A verbatim copy is needed of the lines below from the one containing "This screenshot has width=631, height=433." up to and including the one containing "Instruction: Click the Основная", excluding pictures.

**DATA IN THIS EXERCISE**

-- Opening Marker --

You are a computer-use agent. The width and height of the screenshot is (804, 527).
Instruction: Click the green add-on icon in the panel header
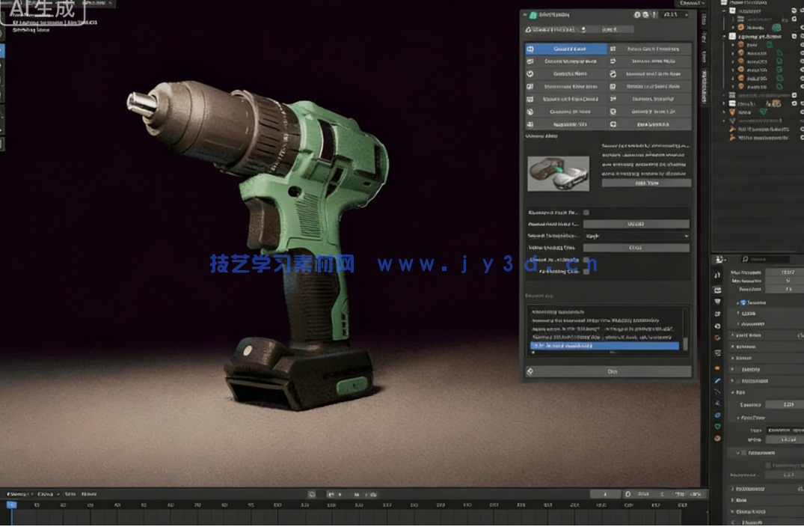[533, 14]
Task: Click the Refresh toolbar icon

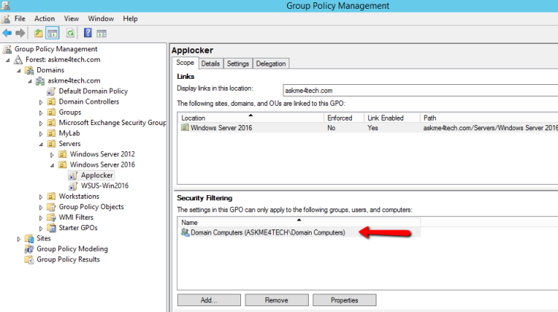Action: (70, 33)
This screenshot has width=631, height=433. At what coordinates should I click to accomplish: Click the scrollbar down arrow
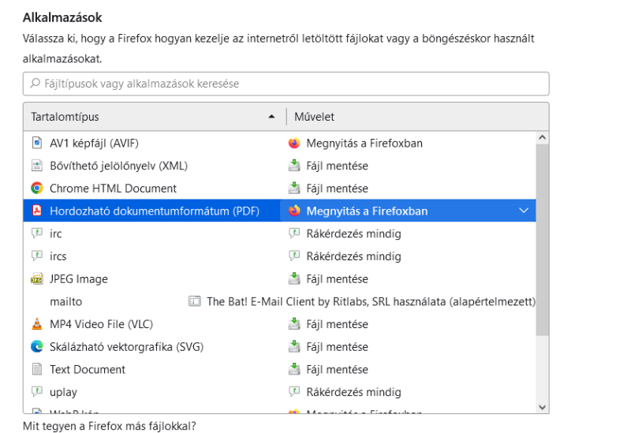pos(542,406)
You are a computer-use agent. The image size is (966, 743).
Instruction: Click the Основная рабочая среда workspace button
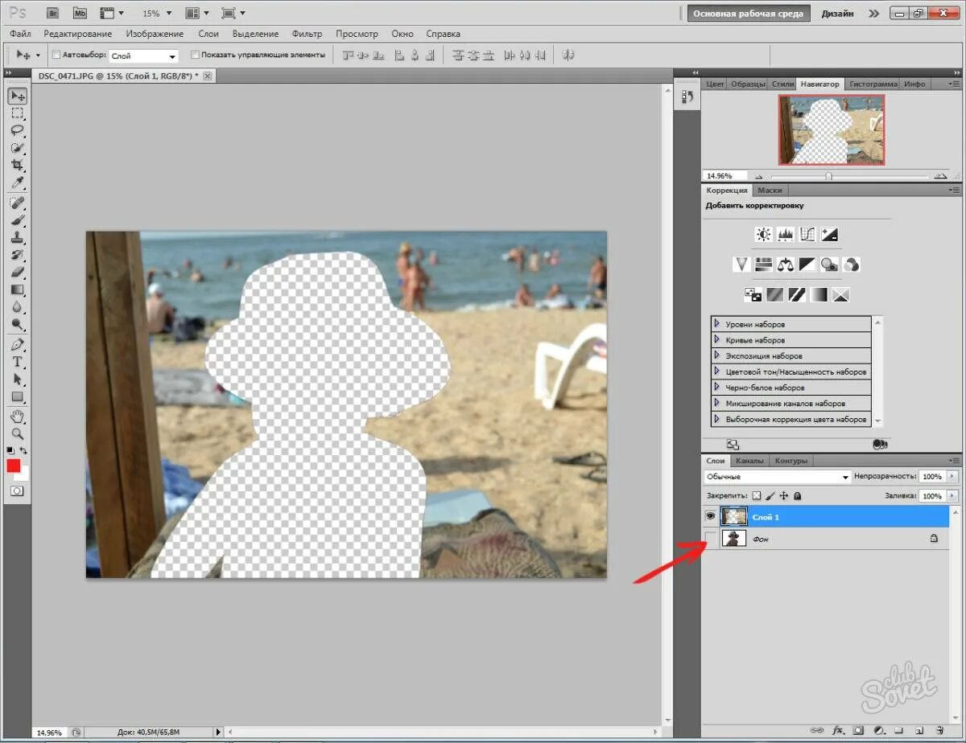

-- Closing Marker --
-- Opening Marker --

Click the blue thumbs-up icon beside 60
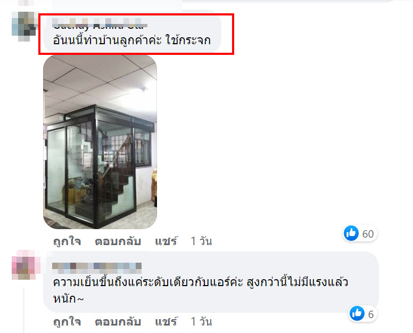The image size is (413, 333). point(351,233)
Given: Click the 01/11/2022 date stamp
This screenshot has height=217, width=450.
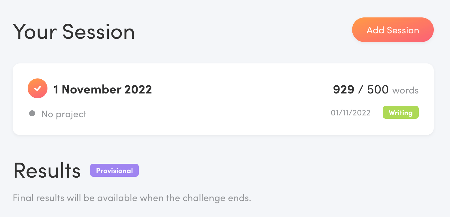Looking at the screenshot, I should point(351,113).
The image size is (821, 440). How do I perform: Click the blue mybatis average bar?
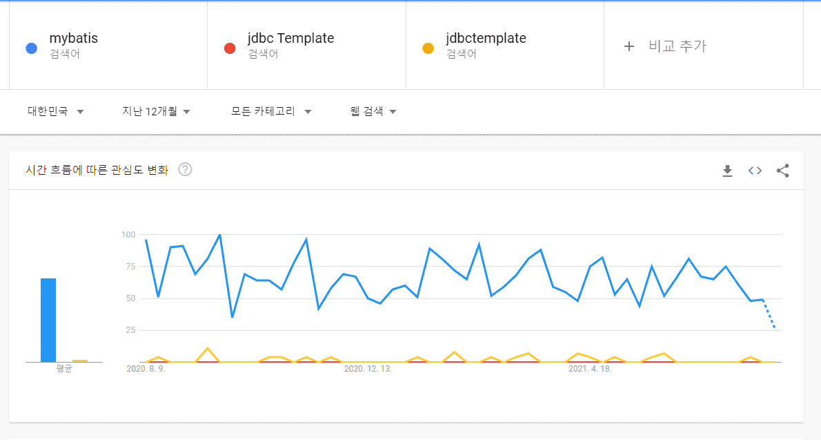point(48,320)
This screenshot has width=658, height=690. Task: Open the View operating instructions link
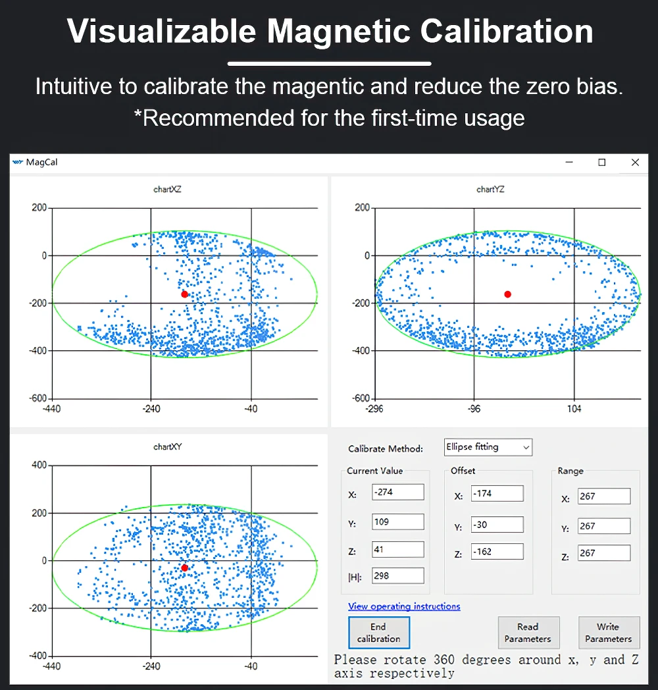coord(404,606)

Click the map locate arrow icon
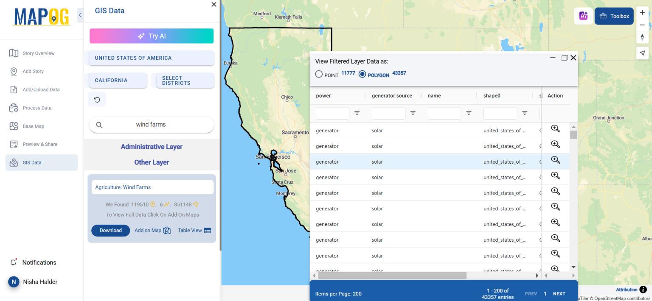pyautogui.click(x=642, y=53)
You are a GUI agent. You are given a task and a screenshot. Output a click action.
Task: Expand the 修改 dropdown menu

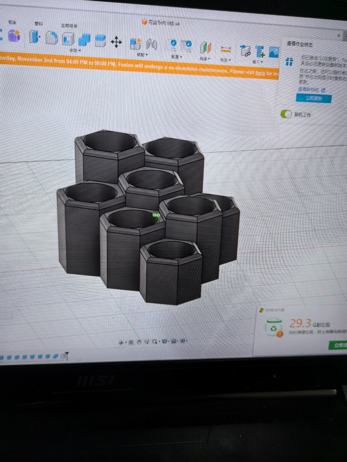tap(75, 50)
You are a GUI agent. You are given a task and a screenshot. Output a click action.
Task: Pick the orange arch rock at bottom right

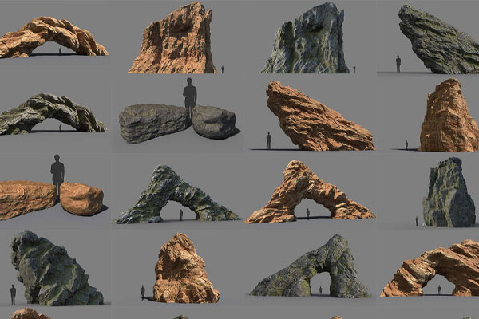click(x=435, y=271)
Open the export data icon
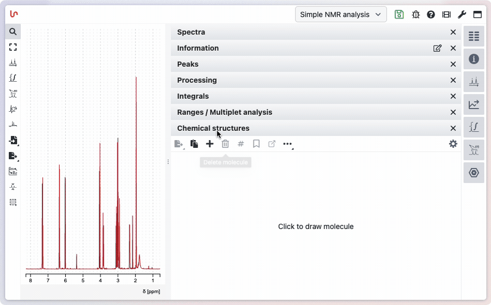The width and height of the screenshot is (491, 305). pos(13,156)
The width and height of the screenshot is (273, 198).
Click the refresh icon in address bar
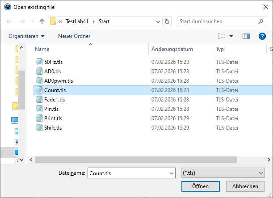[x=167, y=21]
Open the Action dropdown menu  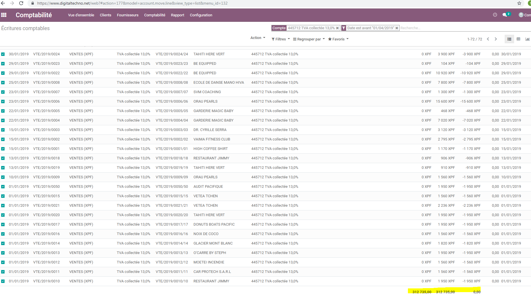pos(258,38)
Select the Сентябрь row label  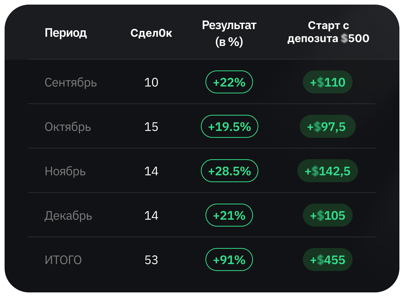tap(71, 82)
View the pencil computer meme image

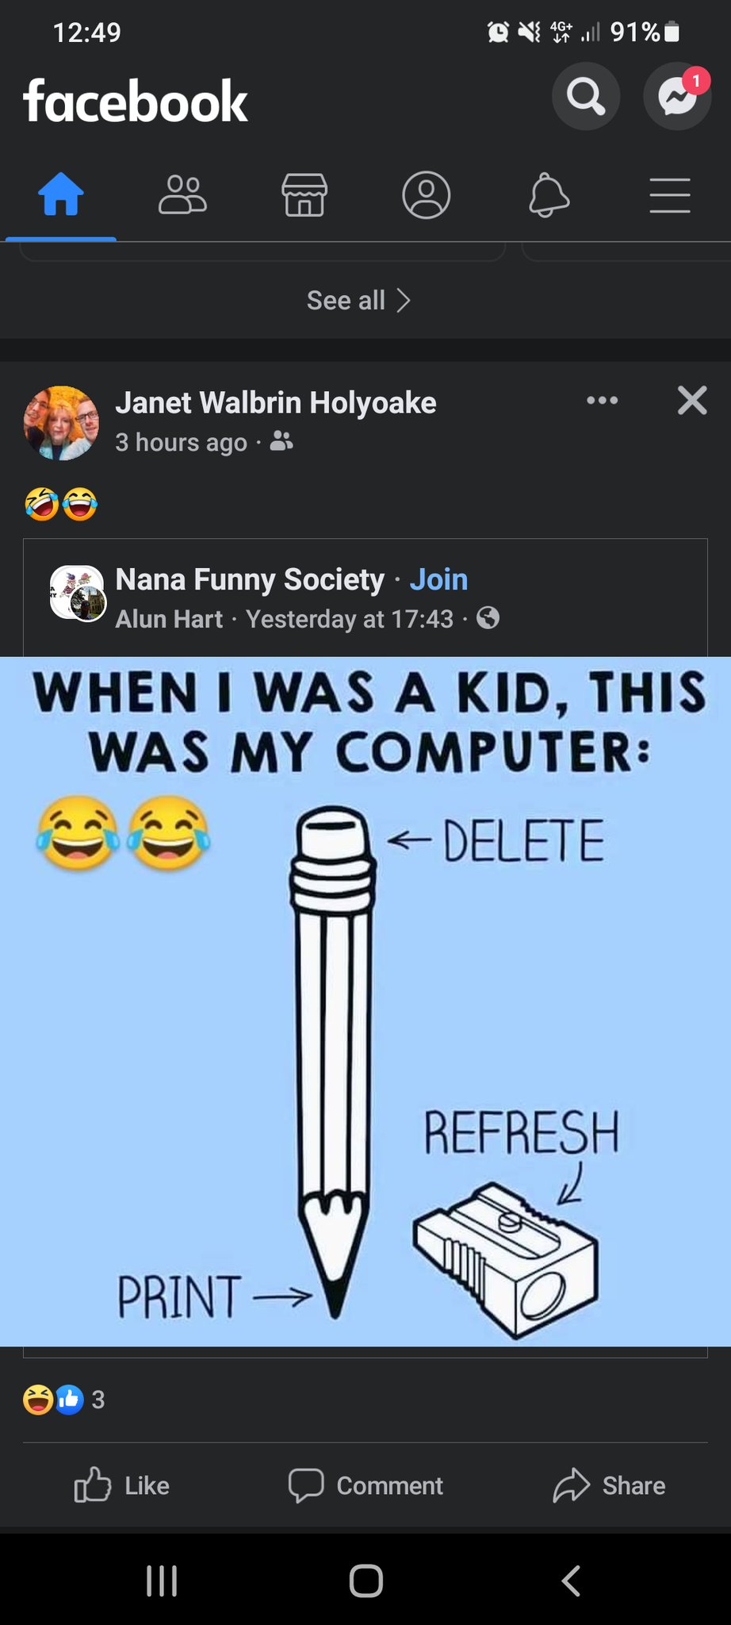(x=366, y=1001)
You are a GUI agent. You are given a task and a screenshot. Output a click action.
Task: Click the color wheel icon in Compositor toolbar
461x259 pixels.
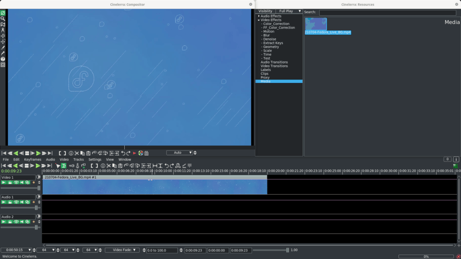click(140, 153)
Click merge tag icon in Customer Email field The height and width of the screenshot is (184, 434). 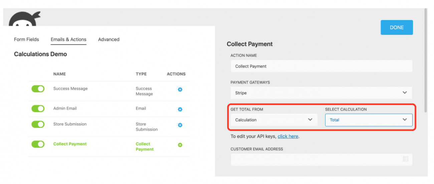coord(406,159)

-- Closing Marker --

**RESPONSE TO THIS TASK**
This screenshot has width=631, height=433. At what coordinates should I click to accomplish: Click the scrollbar down arrow
pos(542,406)
You are a computer-use agent. The image size is (966, 743).
Instruction: Click the Основная рабочая среда workspace button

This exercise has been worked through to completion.